Integrated analysis of myeloperoxidase in gastric health and cancer: associations with pepsinogen levels, immune regulation, and prognosis in a large healthy population-based and TCGA cohorts

• Published in: Frontiers in immunology Vol. 16; p. 1590257
• Main Authors: Zhou, Junteng, Kong, Qihang, Liu, Xiaojing, Huang, Yan
• Format: Journal Article
• Language: English
• Published: Switzerland Frontiers Media S.A 2025
• Subjects: Adenocarcinoma - immunology; Adenocarcinoma - mortality; Aged; association; Biomarkers, Tumor; Cohort Studies; cross-sectional study; Female; gastric adenocarcinoma; Gastric Mucosa - immunology; Gastric Mucosa - metabolism; Gastric Mucosa - pathology; Humans; Male; Middle Aged; myeloperoxidase; Pepsinogen A - blood; Pepsinogen A - metabolism; pepsinogen ratio; Peroxidase - genetics; Peroxidase - metabolism; Prognosis; Stomach Neoplasms - immunology; Stomach Neoplasms - metabolism; Stomach Neoplasms - mortality; Stomach Neoplasms - pathology; association; cross-sectional study; myeloperoxidase; gastric adenocarcinoma; pepsinogen ratio
• ISSN: 1664-3224; 1664-3224
• DOI: 10.3389/fimmu.2025.1590257

Myeloperoxidase (MPO) is a key enzyme involved in immune responses and oxidative stress, yet its roles in gastric physiology and gastric cancer remain incompletely understood.

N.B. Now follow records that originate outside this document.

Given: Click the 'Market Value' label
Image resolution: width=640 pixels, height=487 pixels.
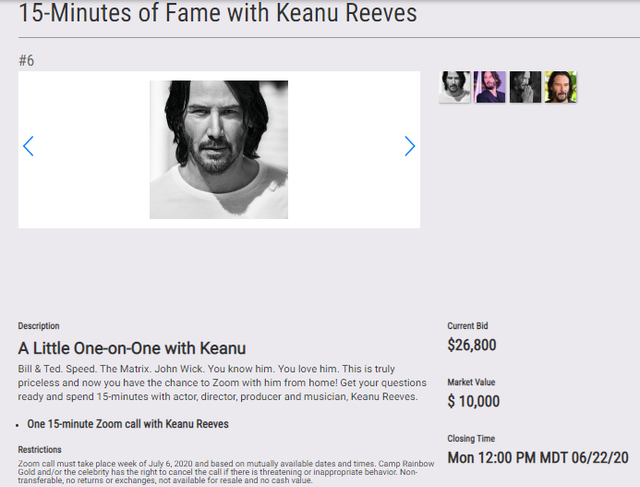Looking at the screenshot, I should (x=471, y=382).
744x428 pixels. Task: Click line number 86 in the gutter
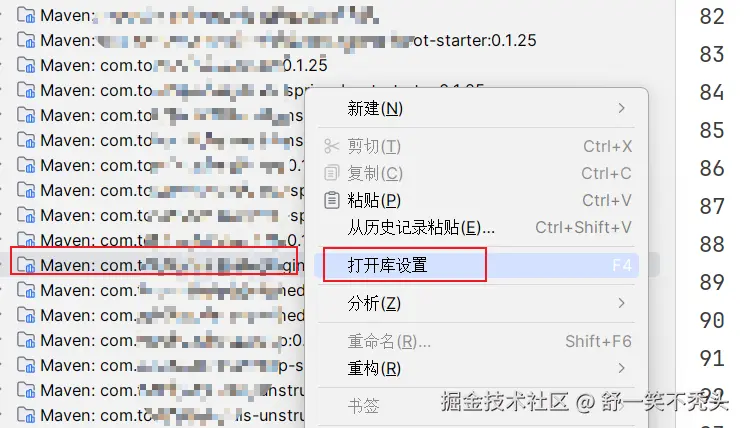click(x=712, y=168)
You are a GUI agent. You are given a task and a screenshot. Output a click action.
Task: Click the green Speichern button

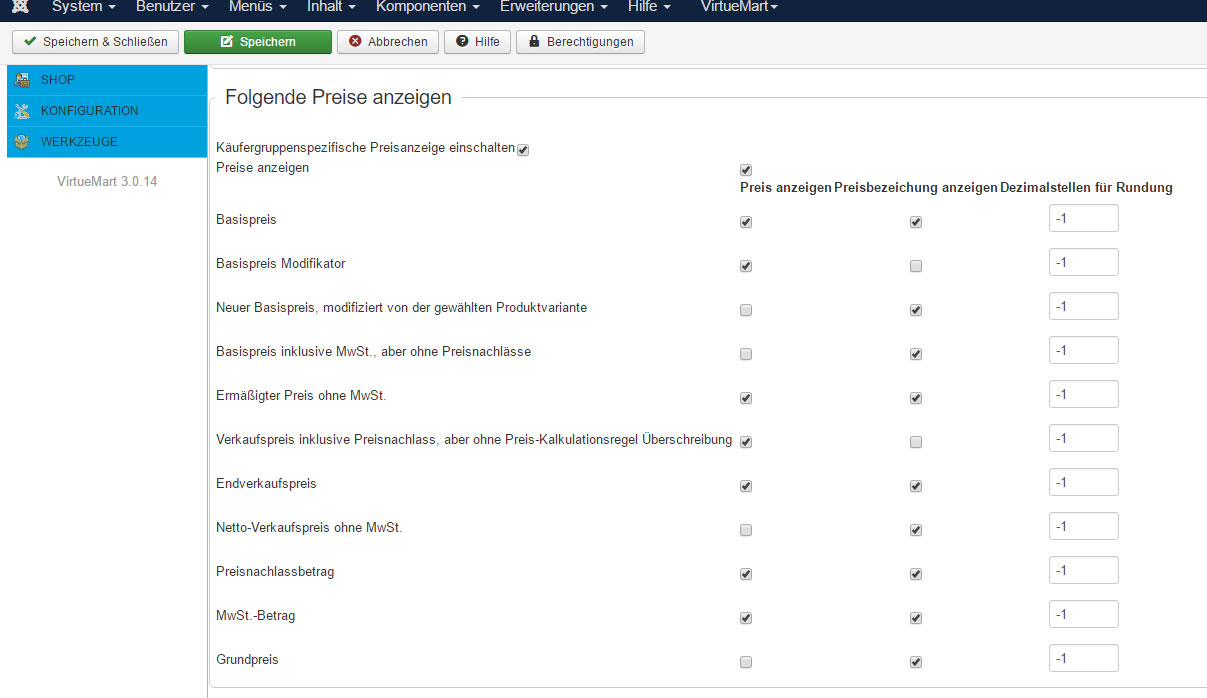pyautogui.click(x=257, y=42)
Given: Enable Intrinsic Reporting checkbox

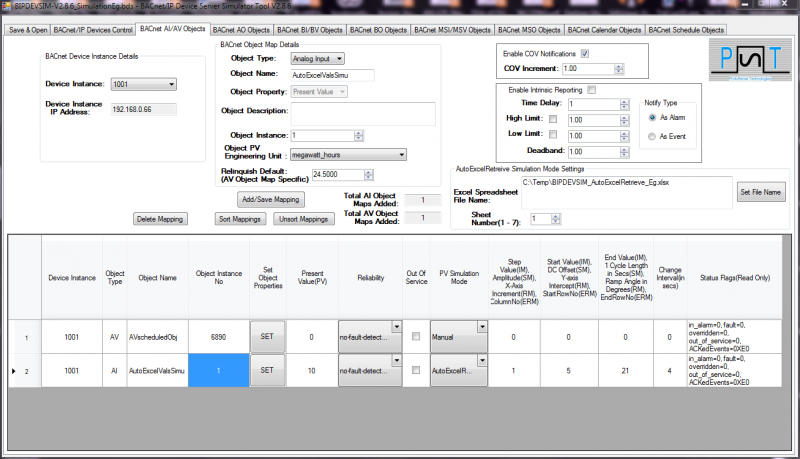Looking at the screenshot, I should click(592, 90).
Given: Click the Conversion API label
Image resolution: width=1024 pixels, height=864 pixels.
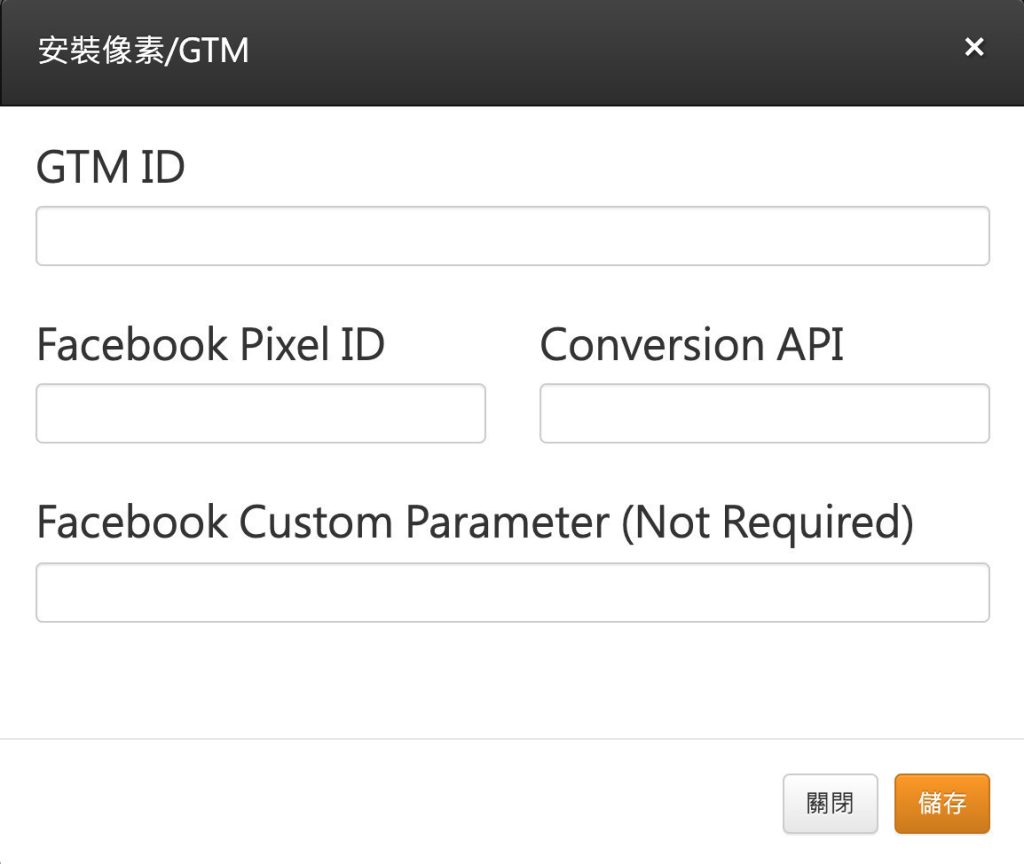Looking at the screenshot, I should 692,344.
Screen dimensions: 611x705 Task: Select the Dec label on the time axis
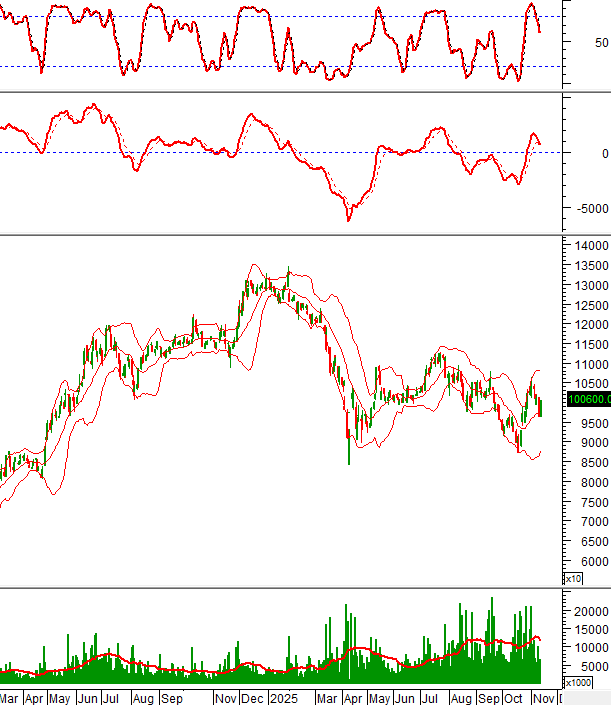pyautogui.click(x=252, y=697)
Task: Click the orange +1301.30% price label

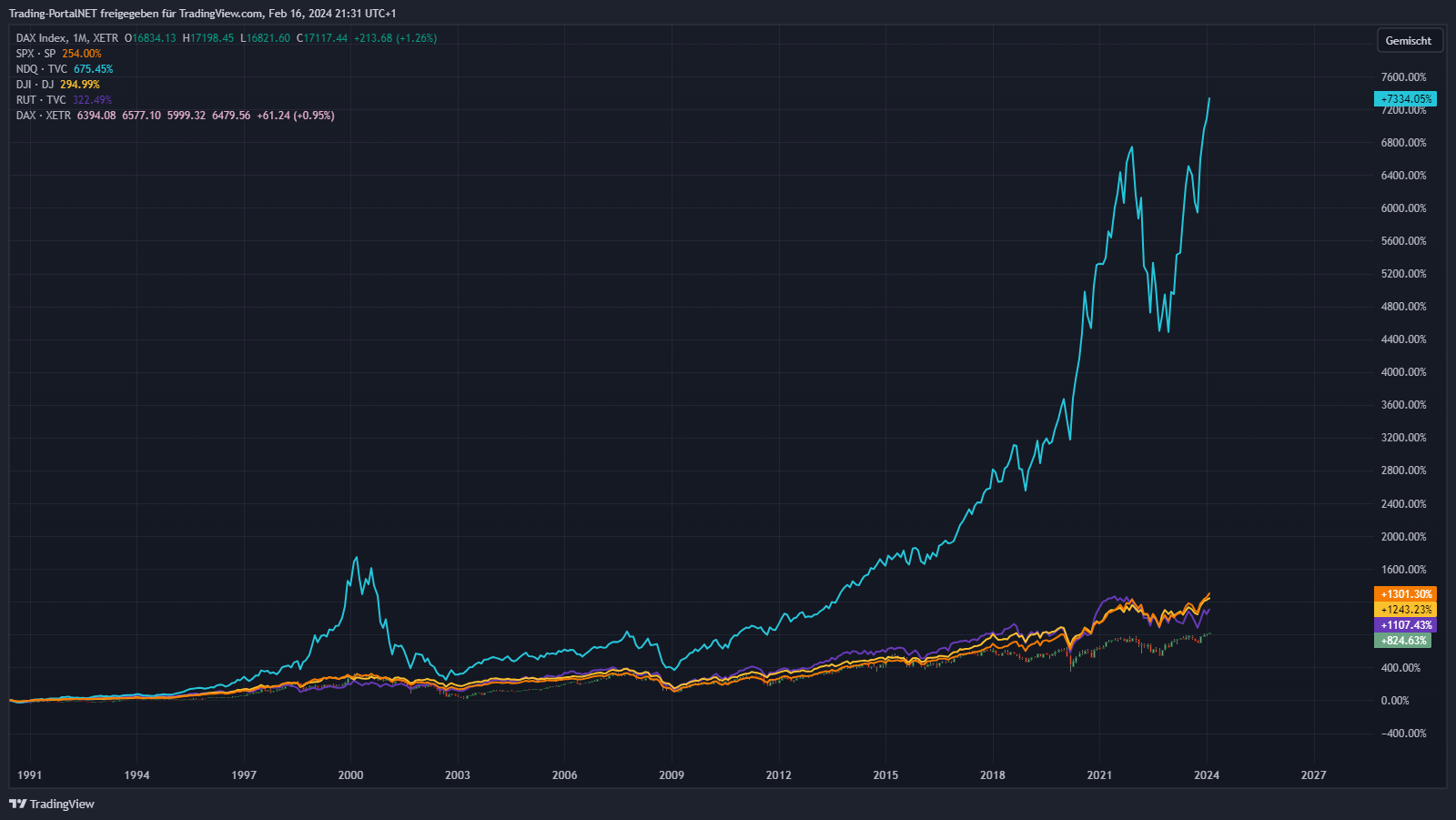Action: pyautogui.click(x=1405, y=594)
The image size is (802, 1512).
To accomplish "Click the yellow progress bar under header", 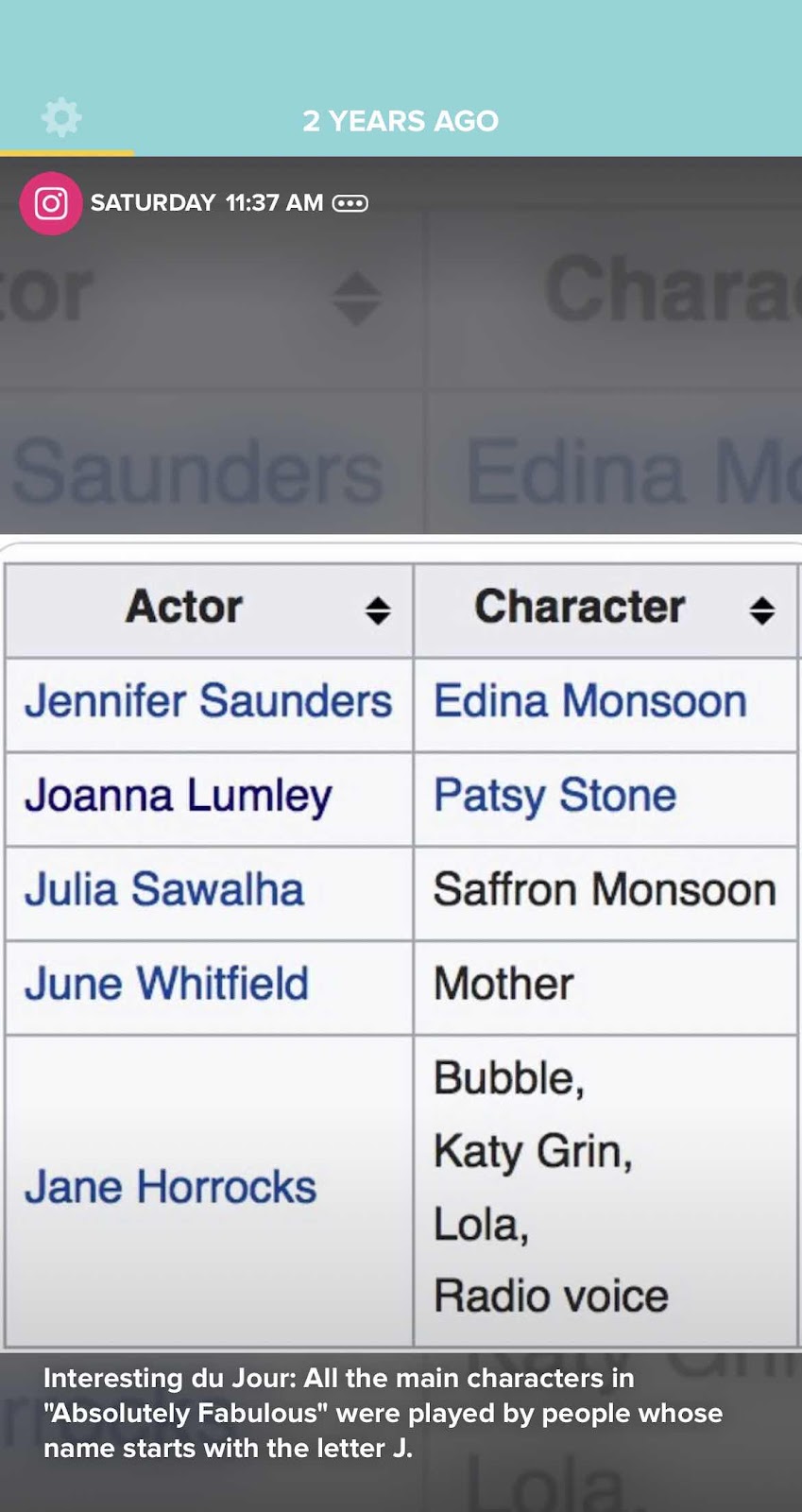I will [x=67, y=153].
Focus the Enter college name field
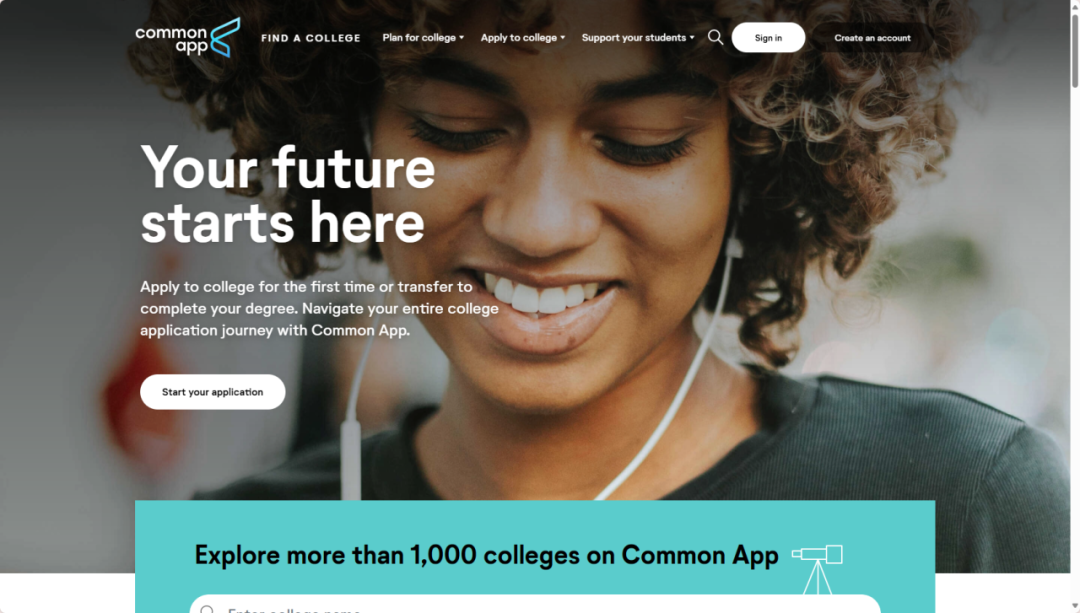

This study comprises two independent analyses: (1) to investigate the association between MPO and gastric mucosal injury markers (pepsinogen I, II, and PGR) in a large healthy population, and (2) to evaluate the prognostic significance and immune-regulatory mechanisms of MPO in gastric adenocarcinoma (GA). We analyzed data from 16,943 individuals in a healthy population-based cohort and 375 GA patients from The Cancer Genome Atlas (TCGA). In the healthy cohort, multivariate linear regression was used to evaluate associations between MPO and pepsinogen levels. In the GA cohort, survival analyses (OS, DSS, PFI) were conducted using Kaplan-Meier and Cox regression models. Gene expression analysis, functional enrichment (GO, KEGG, GSEA), and immune infiltration analysis (ssGSEA) were performed to explore MPO-related mechanisms in GA. In the healthy cohort, MPO was inversely associated with PGR (β = -0.009, P < 0.0001) and PGI (β = -0.057, P < 0.0001). Subgroup and threshold effect analyses revealed non-linear associations and stronger effects among hypertensive individuals, smokers, and alcohol consumers. In the TCGA cohort, high MPO expression was an independent predictor of poor OS (HR = 2.781, P = 0.002) and DSS (HR = 3.667, P < 0.001). Functional analyses showed that MPO was associated with immune-related pathways and increased infiltration of macrophages (R = 0.379, P < 0.001) and dendritic cells (R = 0.377, P < 0.001). This study highlights the distinct roles of MPO in gastric mucosal injury and gastric cancer. In healthy individuals, MPO is associated with markers of gastric mucosal damage, while in GA patients, MPO serves as a prognostic biomarker linked to immune dysregulation. These findings suggest that MPO may be a potential target for monitoring or intervention in gastric mucosal injury and gastric cancer.